- [Exercise goal] "computer" is the word to look for; copy each line of the listing where it occurs.

- [Data to process]
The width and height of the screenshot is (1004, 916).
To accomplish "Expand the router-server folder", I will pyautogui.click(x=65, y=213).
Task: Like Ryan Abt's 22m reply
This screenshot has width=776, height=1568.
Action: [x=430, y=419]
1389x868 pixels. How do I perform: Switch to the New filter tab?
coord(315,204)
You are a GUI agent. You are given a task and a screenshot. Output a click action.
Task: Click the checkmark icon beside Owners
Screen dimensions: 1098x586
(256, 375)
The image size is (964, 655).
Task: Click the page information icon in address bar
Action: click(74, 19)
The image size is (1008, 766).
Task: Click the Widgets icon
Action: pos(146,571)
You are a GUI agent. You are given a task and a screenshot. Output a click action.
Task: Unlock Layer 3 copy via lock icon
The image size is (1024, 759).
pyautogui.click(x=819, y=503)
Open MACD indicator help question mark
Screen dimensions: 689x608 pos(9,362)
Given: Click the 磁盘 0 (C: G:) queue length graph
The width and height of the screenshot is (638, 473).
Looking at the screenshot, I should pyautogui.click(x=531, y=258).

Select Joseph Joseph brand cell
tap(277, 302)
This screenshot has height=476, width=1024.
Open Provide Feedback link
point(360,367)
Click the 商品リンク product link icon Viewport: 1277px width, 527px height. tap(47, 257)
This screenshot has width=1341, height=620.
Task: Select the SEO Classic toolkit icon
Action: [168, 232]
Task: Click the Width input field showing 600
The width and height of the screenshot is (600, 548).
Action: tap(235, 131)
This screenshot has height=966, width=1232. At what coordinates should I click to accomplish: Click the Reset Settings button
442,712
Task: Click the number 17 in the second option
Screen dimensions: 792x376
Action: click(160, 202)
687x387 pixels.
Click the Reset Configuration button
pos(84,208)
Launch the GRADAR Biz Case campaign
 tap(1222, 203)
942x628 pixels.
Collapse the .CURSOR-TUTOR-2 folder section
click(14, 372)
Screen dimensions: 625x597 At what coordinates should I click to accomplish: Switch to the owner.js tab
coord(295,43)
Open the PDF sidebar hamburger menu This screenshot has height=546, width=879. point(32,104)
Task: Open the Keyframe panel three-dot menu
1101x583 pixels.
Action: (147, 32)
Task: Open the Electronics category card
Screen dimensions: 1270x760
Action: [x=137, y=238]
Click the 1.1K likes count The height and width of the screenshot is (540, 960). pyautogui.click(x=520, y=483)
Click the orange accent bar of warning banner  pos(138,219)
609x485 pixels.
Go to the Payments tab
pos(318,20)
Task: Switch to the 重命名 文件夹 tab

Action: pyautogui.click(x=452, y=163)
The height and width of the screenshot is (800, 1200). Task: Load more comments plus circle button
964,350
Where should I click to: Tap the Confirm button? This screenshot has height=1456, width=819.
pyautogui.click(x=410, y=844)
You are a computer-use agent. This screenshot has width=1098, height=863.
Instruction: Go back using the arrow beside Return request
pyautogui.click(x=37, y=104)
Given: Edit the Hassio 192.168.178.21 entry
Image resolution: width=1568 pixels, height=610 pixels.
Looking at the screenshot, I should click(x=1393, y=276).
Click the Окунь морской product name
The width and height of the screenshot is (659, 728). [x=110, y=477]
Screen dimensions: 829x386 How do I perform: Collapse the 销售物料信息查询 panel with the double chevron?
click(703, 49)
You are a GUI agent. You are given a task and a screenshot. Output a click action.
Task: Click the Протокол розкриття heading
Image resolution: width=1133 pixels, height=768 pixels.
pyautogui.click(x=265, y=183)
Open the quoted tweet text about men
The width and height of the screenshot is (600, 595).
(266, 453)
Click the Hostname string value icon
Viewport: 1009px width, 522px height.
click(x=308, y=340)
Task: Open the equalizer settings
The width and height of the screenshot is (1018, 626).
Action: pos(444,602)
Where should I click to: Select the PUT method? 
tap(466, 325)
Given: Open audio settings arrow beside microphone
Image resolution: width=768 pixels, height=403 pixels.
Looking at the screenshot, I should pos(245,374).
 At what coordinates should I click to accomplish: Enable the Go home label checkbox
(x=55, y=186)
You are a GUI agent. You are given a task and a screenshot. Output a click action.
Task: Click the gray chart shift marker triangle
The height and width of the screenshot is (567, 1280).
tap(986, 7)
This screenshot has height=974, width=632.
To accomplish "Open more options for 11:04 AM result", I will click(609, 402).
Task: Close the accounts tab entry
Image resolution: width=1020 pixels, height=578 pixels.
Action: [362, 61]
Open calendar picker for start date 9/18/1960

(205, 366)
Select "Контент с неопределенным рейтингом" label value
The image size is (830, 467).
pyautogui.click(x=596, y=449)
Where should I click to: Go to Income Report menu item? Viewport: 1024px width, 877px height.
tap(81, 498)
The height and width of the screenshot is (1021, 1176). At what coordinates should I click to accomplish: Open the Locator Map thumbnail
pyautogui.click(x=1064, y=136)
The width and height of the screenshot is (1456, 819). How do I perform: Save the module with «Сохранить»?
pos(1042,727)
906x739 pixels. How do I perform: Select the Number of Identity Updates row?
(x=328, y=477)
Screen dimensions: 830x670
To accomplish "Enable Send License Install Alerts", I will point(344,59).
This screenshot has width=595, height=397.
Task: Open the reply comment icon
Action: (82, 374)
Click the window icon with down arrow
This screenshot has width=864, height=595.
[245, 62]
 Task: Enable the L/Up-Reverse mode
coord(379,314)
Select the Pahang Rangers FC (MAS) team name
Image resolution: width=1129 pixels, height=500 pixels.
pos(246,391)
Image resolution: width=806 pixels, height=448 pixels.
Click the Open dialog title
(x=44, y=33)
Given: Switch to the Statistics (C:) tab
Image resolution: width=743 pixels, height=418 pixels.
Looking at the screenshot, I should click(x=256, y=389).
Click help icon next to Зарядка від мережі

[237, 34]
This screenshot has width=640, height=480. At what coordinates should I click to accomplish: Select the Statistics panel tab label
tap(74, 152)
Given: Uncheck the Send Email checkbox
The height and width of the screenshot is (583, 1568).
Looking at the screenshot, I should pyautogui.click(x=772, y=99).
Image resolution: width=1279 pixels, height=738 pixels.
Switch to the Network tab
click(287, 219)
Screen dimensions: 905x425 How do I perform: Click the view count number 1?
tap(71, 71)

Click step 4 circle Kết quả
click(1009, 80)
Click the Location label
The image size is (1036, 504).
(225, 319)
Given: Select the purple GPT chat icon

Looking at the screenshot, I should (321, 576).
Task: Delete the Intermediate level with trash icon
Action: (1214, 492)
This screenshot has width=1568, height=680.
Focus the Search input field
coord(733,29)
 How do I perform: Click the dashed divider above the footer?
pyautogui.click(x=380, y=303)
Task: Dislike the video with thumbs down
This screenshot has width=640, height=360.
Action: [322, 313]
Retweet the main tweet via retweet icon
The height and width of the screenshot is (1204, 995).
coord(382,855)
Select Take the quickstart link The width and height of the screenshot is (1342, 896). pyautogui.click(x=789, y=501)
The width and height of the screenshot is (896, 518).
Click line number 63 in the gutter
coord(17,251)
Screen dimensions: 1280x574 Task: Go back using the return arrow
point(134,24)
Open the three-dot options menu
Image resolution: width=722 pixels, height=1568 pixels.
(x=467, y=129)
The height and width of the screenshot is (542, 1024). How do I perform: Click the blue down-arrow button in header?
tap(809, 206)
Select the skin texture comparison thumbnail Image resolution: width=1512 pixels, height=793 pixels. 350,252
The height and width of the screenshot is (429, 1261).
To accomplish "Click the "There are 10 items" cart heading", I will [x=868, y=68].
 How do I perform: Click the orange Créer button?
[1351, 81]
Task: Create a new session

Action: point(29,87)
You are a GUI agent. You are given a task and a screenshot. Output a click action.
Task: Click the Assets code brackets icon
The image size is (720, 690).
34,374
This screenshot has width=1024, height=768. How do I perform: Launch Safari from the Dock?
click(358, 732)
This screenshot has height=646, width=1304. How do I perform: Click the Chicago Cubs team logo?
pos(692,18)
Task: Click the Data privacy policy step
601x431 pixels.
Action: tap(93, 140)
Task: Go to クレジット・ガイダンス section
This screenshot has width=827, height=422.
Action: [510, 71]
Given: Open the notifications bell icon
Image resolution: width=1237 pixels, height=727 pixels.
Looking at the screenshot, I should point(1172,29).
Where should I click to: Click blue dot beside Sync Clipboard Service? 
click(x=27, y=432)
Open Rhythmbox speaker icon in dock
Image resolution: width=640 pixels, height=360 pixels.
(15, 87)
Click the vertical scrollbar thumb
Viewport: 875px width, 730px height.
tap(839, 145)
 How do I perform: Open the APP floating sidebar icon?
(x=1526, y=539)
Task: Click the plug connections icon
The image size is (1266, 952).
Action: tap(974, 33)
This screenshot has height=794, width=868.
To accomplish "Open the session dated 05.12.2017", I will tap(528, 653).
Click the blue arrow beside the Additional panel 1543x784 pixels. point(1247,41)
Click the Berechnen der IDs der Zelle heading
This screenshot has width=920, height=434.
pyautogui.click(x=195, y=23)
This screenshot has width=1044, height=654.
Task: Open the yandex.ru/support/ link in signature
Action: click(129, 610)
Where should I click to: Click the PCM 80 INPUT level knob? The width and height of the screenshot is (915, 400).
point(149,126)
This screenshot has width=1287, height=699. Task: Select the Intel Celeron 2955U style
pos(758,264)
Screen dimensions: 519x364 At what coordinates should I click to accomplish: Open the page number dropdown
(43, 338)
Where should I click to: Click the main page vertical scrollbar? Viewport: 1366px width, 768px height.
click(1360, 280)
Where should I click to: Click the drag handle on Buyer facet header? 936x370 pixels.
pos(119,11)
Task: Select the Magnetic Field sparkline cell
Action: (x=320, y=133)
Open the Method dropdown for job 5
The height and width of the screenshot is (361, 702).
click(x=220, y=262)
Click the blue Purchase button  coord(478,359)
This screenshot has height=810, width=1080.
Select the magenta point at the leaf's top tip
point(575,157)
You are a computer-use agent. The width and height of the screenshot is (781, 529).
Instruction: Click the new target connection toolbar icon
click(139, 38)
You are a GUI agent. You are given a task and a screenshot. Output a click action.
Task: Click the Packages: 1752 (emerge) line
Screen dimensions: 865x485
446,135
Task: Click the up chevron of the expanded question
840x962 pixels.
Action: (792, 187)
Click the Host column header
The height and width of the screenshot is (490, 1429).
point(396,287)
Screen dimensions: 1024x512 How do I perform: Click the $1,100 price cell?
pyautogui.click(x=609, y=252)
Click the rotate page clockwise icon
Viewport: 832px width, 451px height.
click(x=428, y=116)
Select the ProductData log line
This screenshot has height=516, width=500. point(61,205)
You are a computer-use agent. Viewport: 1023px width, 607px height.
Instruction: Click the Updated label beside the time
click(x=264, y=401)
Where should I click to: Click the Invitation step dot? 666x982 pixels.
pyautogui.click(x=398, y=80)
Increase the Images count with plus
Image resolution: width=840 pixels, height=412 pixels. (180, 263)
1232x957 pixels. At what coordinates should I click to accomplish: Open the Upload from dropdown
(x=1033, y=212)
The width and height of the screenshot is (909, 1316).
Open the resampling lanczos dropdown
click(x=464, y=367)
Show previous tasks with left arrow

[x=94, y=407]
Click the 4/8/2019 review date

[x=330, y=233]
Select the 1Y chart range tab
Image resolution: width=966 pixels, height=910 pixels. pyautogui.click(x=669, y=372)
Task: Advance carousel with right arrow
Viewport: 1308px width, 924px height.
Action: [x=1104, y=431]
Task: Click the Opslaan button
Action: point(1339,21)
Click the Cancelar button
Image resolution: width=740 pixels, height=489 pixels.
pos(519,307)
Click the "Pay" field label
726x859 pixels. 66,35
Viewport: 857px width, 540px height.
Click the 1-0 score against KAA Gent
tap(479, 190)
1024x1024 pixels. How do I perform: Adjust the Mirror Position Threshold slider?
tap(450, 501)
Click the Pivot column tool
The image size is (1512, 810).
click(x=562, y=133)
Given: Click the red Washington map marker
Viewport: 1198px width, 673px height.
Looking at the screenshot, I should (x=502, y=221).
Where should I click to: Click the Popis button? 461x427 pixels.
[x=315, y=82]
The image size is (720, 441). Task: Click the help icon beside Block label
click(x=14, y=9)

- [Solution]
You are a computer-use agent. This screenshot has width=1098, height=863.
You are a computer-use agent. The width and height of the screenshot is (781, 529).
You are a computer-use agent. Viewport: 1023px width, 607px height.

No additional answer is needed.